Stored data:
--*--

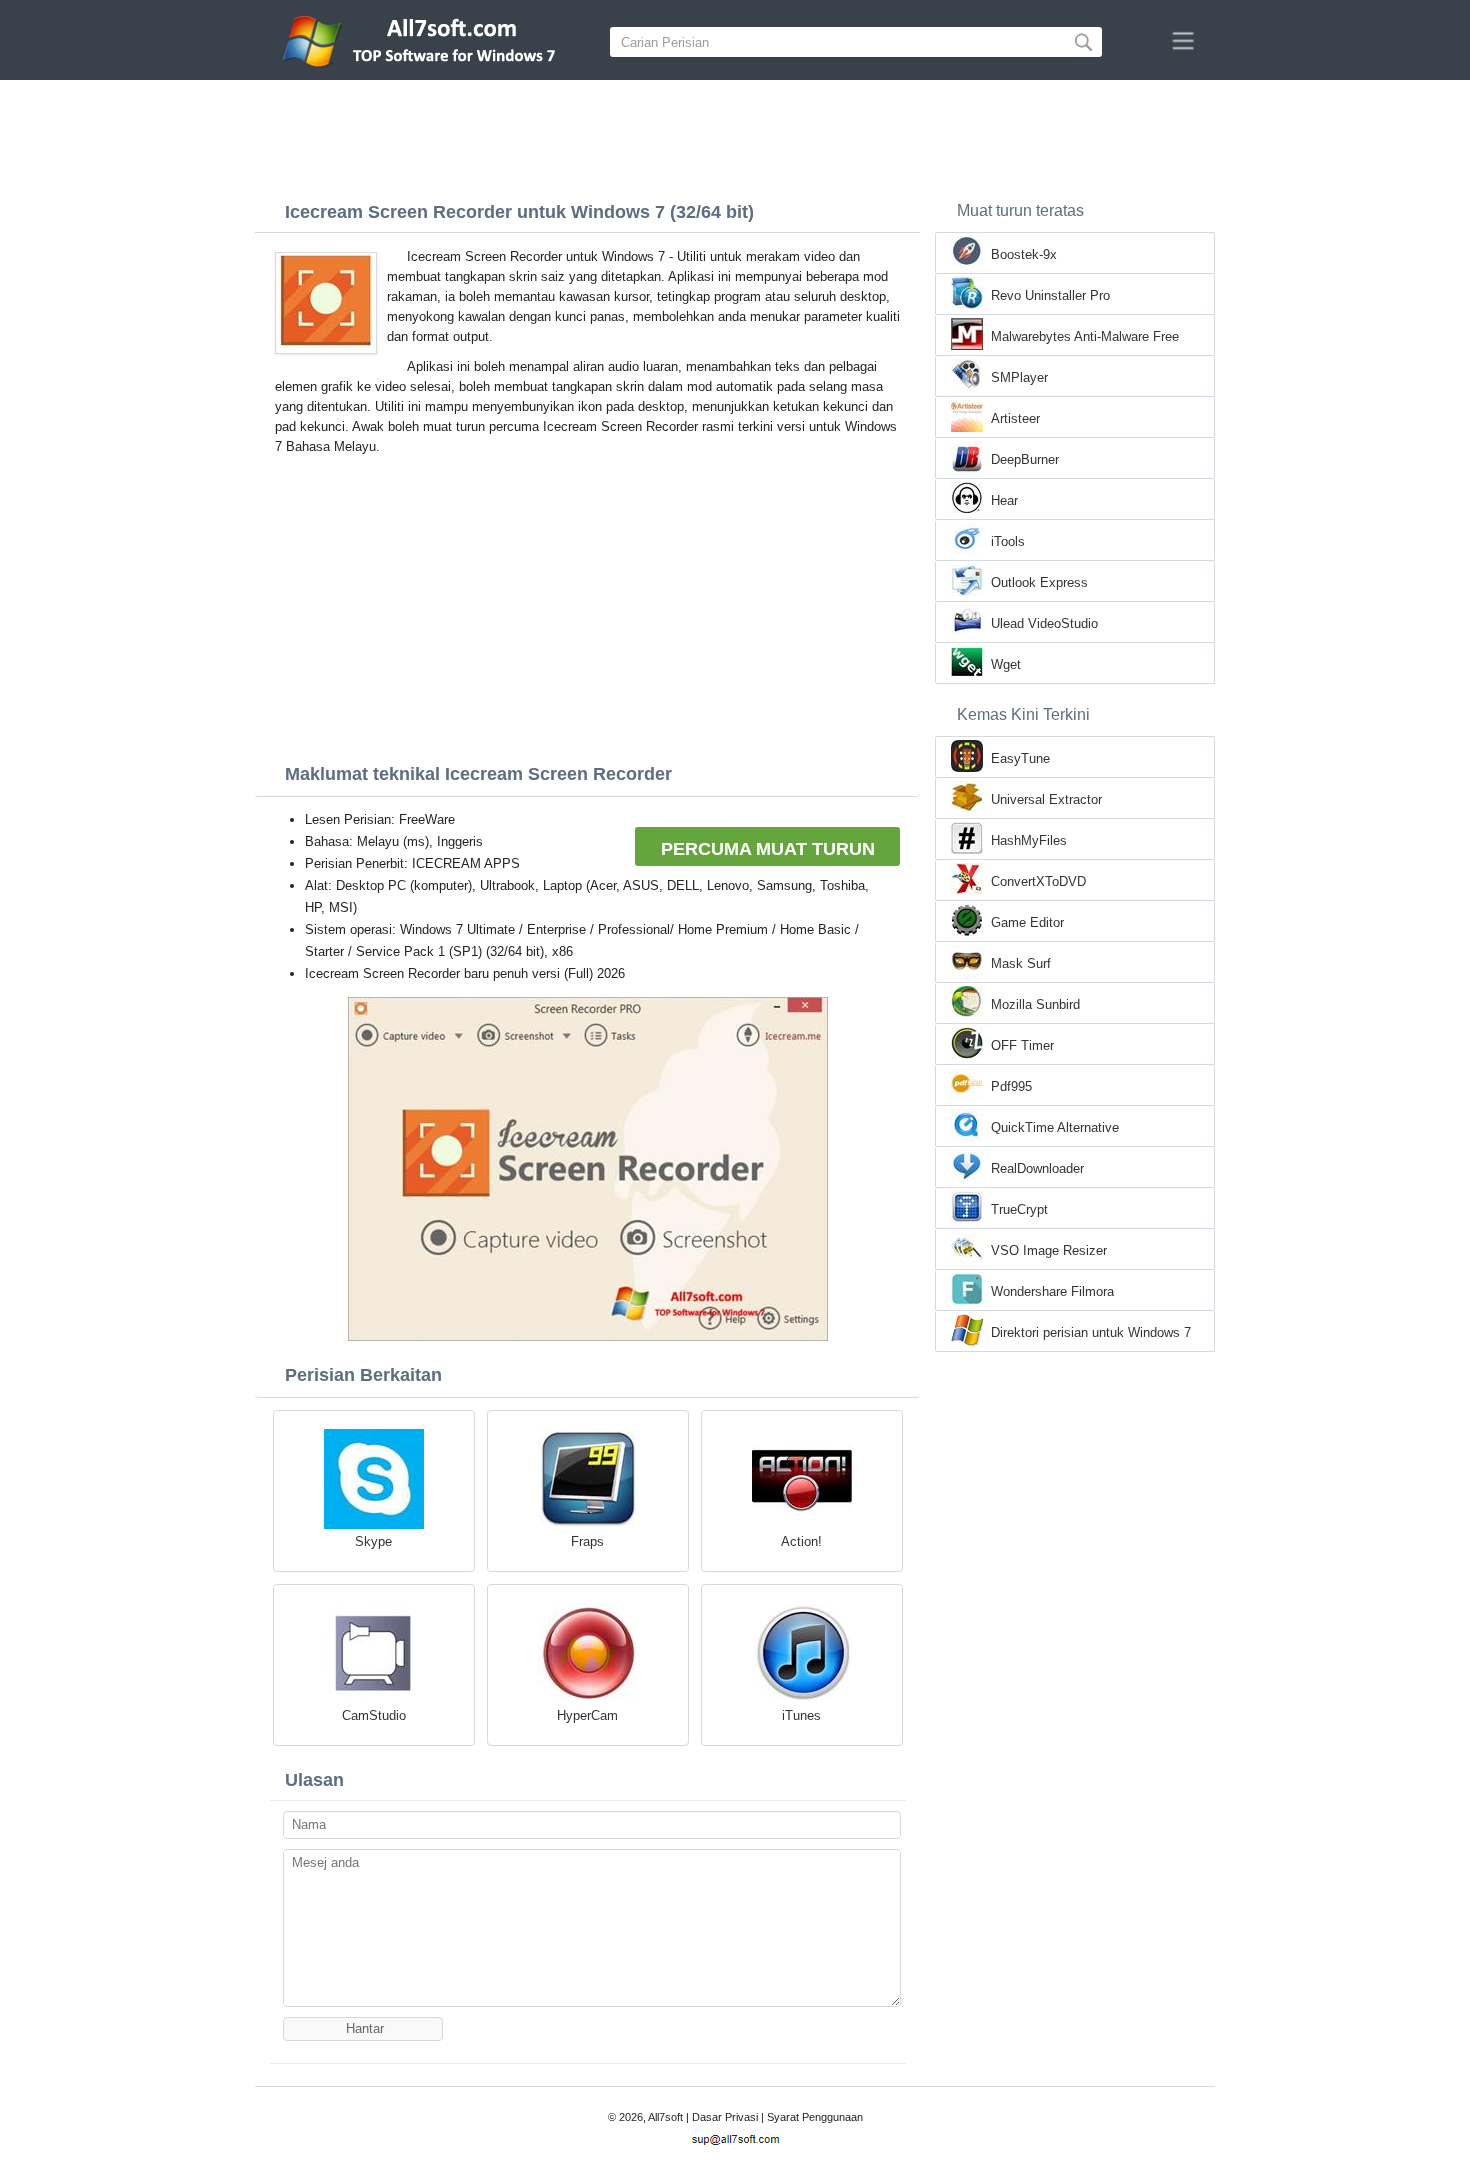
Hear (1004, 500)
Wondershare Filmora (1052, 1291)
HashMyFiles (1029, 840)
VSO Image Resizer (1049, 1250)
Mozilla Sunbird (1035, 1004)
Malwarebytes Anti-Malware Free (1085, 336)
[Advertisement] (735, 135)
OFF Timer (1022, 1045)
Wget (1006, 664)
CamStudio (374, 1715)
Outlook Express (1039, 582)
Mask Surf (1021, 963)
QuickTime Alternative (1055, 1127)
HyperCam (587, 1715)
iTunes (801, 1715)
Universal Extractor (1046, 799)
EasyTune (1020, 758)
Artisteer (1015, 418)
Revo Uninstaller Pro (1050, 295)
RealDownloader (1037, 1168)
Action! (801, 1541)
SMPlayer (1019, 377)
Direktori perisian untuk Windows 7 (1091, 1332)
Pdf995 (1011, 1086)
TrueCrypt (1019, 1209)
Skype (373, 1541)
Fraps (587, 1541)
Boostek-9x (1024, 254)
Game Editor (1027, 922)
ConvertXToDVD (1038, 881)
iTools (1008, 541)
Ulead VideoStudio (1044, 623)
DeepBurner (1025, 459)
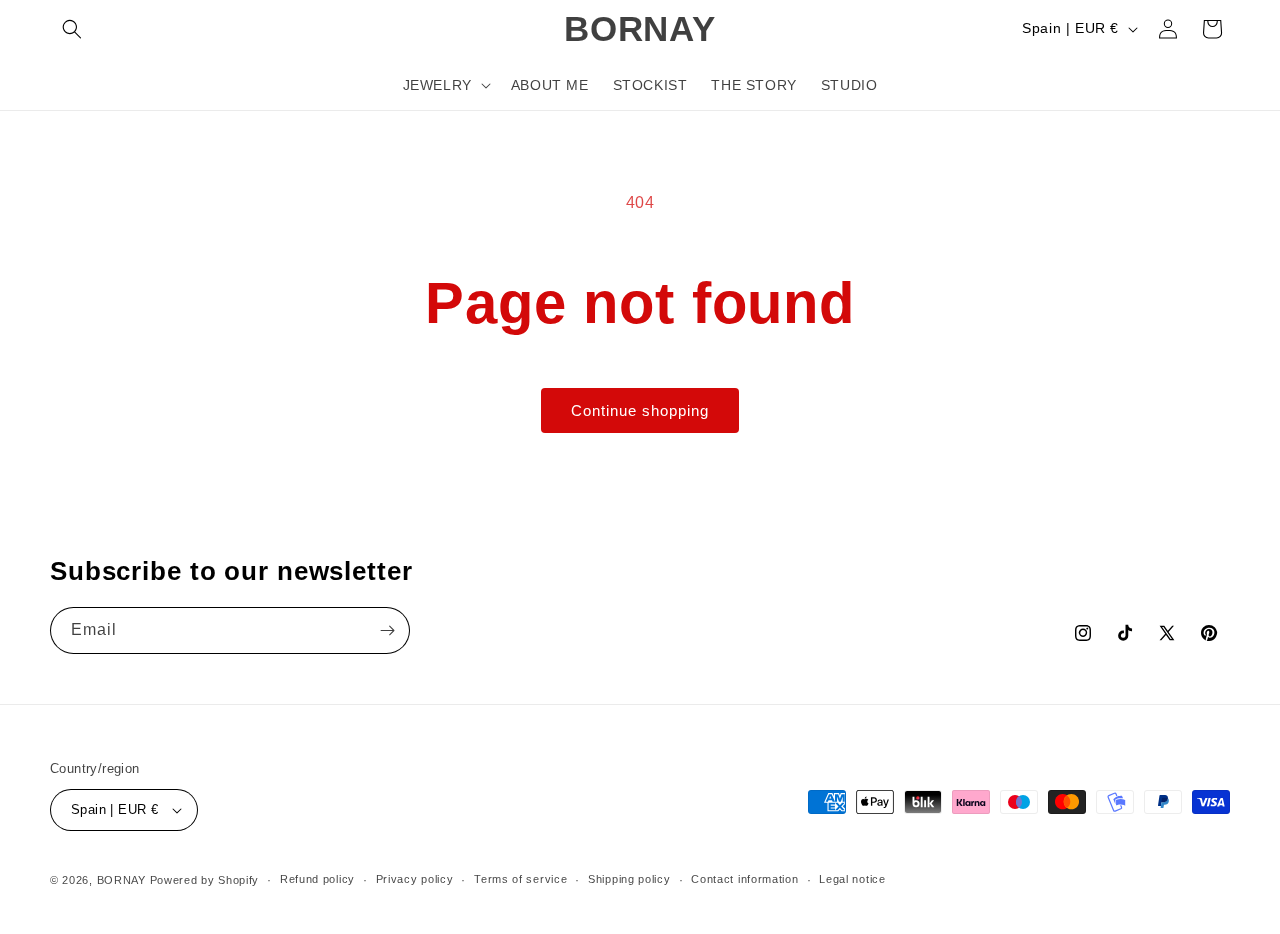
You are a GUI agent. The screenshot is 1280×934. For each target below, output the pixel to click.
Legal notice (852, 879)
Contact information (744, 879)
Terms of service (520, 879)
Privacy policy (415, 879)
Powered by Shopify (205, 880)
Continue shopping (640, 410)
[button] (72, 29)
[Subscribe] (387, 630)
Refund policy (317, 879)
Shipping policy (629, 879)
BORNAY (121, 880)
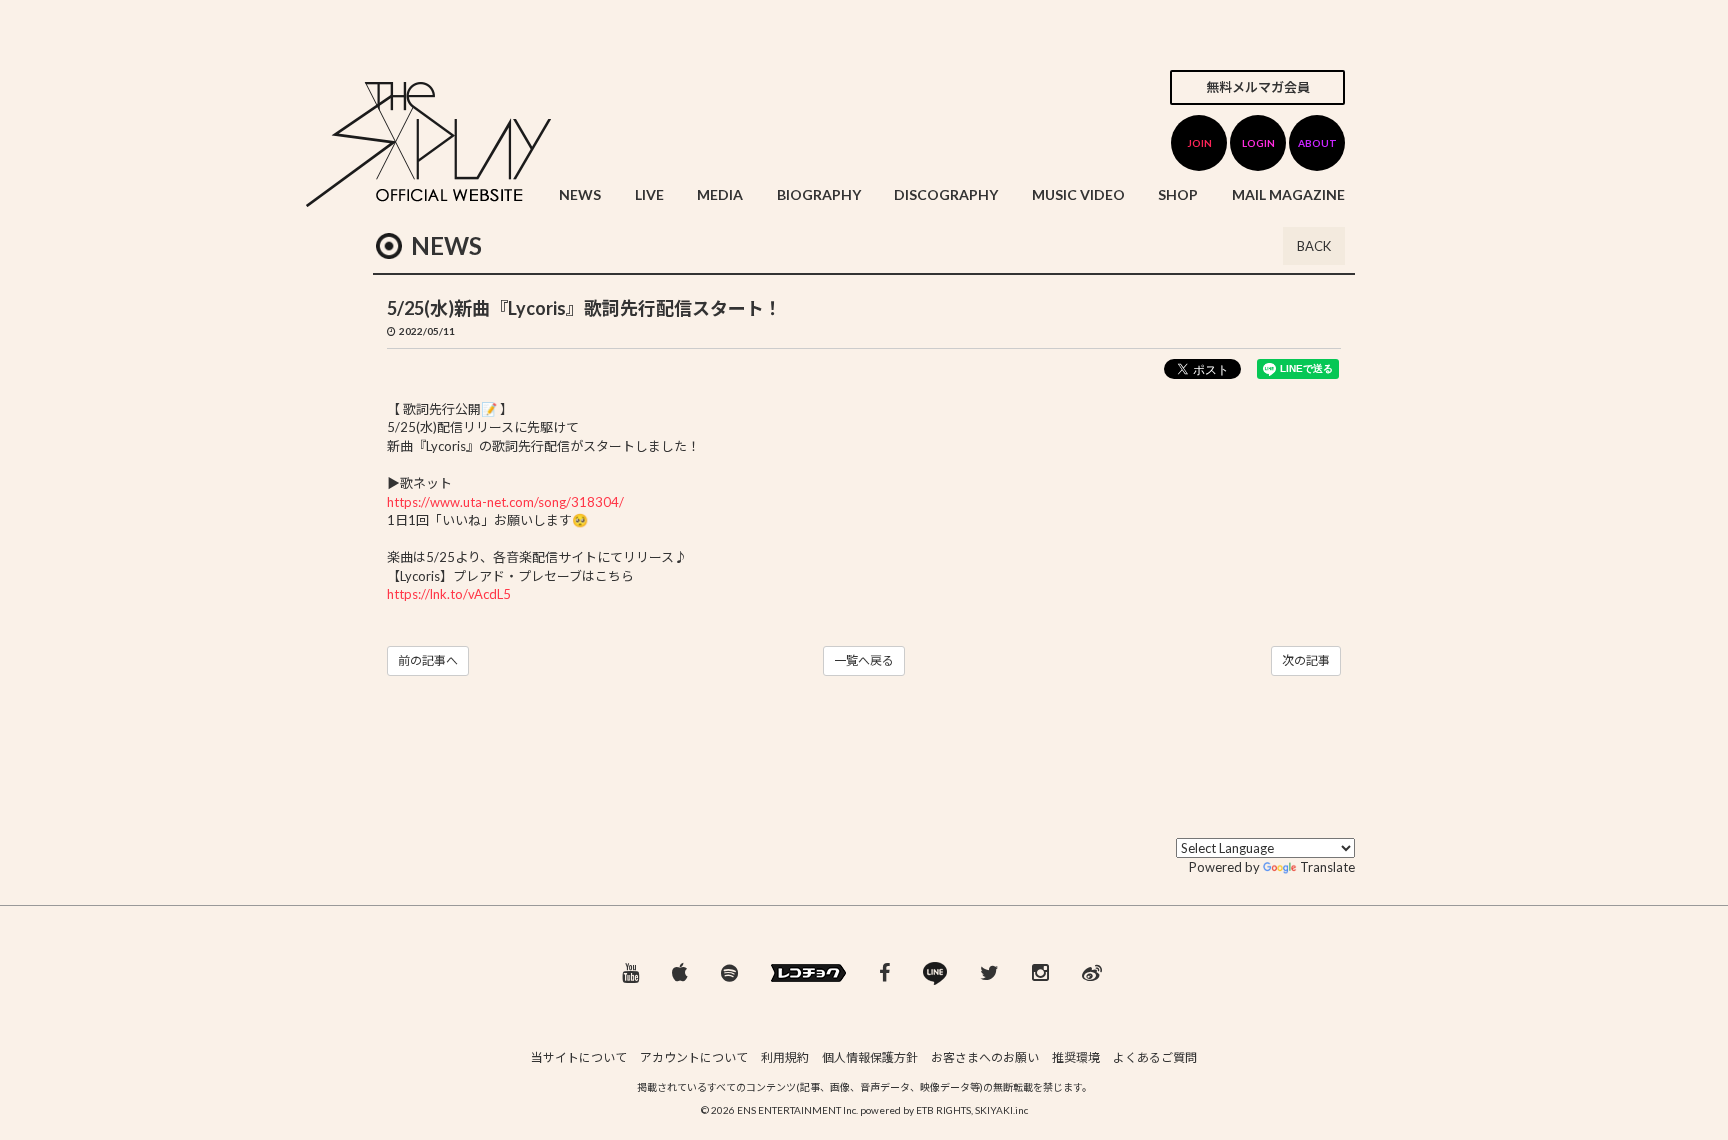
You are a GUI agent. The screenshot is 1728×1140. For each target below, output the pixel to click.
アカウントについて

--*--

■ PROBLEM STATEMENT ■
From the data above, copy each line with the string "pixel" in it.

■ WORKED SOLUTION ■
You are a GUI agent. The screenshot is 1280×934. For each target below, output the pixel to click.
You are a GUI agent. The screenshot is 1728×1140. For each target below, output the pixel to click.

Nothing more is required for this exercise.